What Prometheus seems to be about is the tension between the creator and the created. In Aliens we learn that the creator is indeed a queen, as in a queen bee or queen ant. The showdown in the end of that film is between the queen alien and Sigourney’s Ripley, herself looking after a young child (a replacement daughter for her own lost progeny). In fact, Ripley’s very strategy to escape the queen is rooted in the process of identification whereby the queen seems to let Ripley go with her progeny under the implicit understanding that Ripley won’t destroy the queen’s; Ripley ultimately reneges on the promise and burns the poor queen’s eggs to a cinder in a maternal fury.
In Prometheus though all the founders or “engineers” appear to be men, their created progeny seems to be intersex.
Whereas in Alien we have the undeniable phallic heads:
In Aliens the revengeful queen:
In Prometheus we have a combination of both phallic protuberances and vaginal imagery – both of which are violently aggressive. If phallic protuberances aren’t being stuffed down the throats of the poor victims, they are engulfed by the vengefully toothsome vaginal openings (no image for this one, I’m afraid).
What is queer about the aliens in Prometheus is that the new progeny seem to have transcended the binary of mother and father, and have become both. They are able to reproduce (as famously demonstrated in the original Alien) by infecting either women or men successfully. The object of the primal scene (the union of the mother and father in coitus) is an object of fear for the child – and looks like the combination of the two sexes.
In the end of Prometheus it is indeed the queer progeny that wield the most power. They fear neither castration (it just grows back) nor suffer penis envy (they have both). Lacking both the anxiety and envy, they are indeed the ultimate weapon. From the unconscious level, their danger doesn’t lie in the manifest content of their violence, but rather in the latent content of their inhabiting a zone at the edge of our own binary comprehension being both penetrating and engulfing, male and female, both parent and child.
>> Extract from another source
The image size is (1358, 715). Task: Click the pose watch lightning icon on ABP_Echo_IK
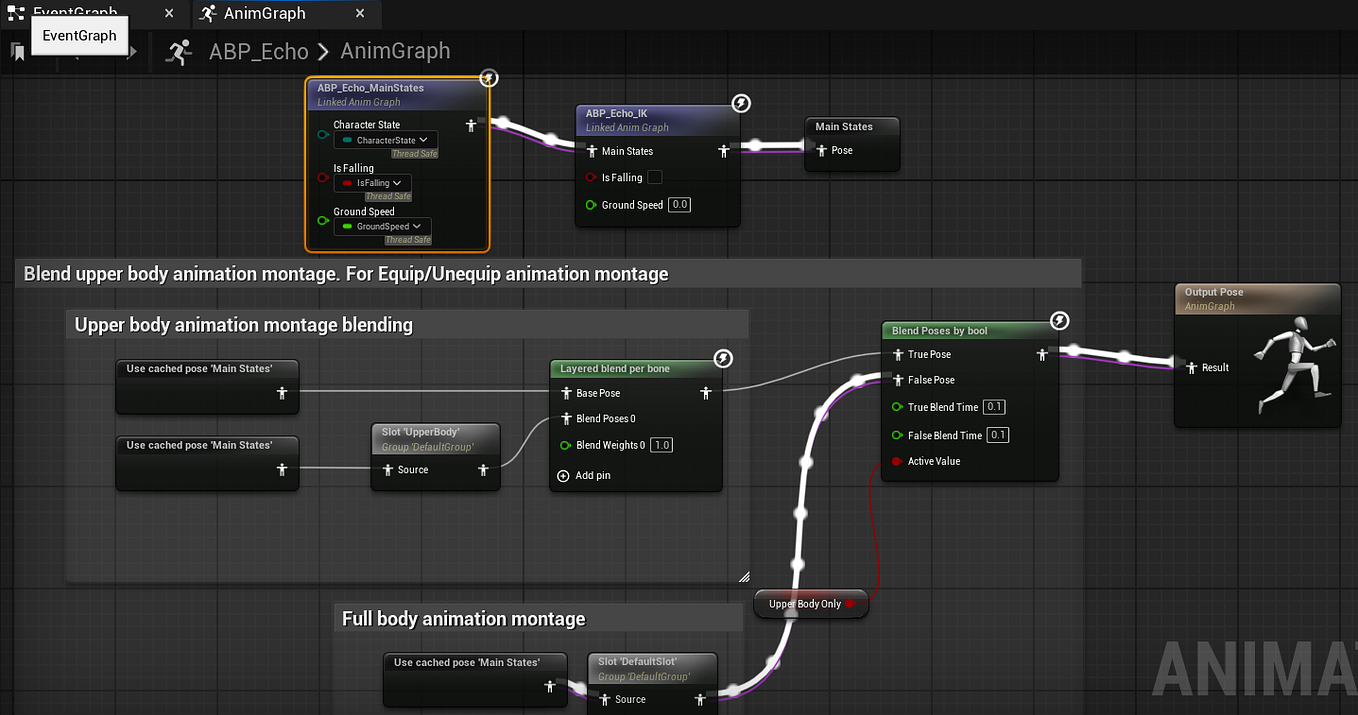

Okay, the fact that they can chop your head off or spawn babies in your abdomen is pretty scary too.
References:
Freud, S. (191) Totem and Taboo. Standard Edition XIII. Hogarth Press. London, 1958.
*I had assumed that this quote came from Lawrence of Arabia, but upon some research found that it is actually Stalin (unverified google research, mind you – if you know better, let me know).
**Speculative indeed, and for this reason (and its Lamarckian assumptions) has invited a great deal of criticism (more than usual, in fact).
***Will Self’s book Great Apes is a delightful fictionalisation of this process.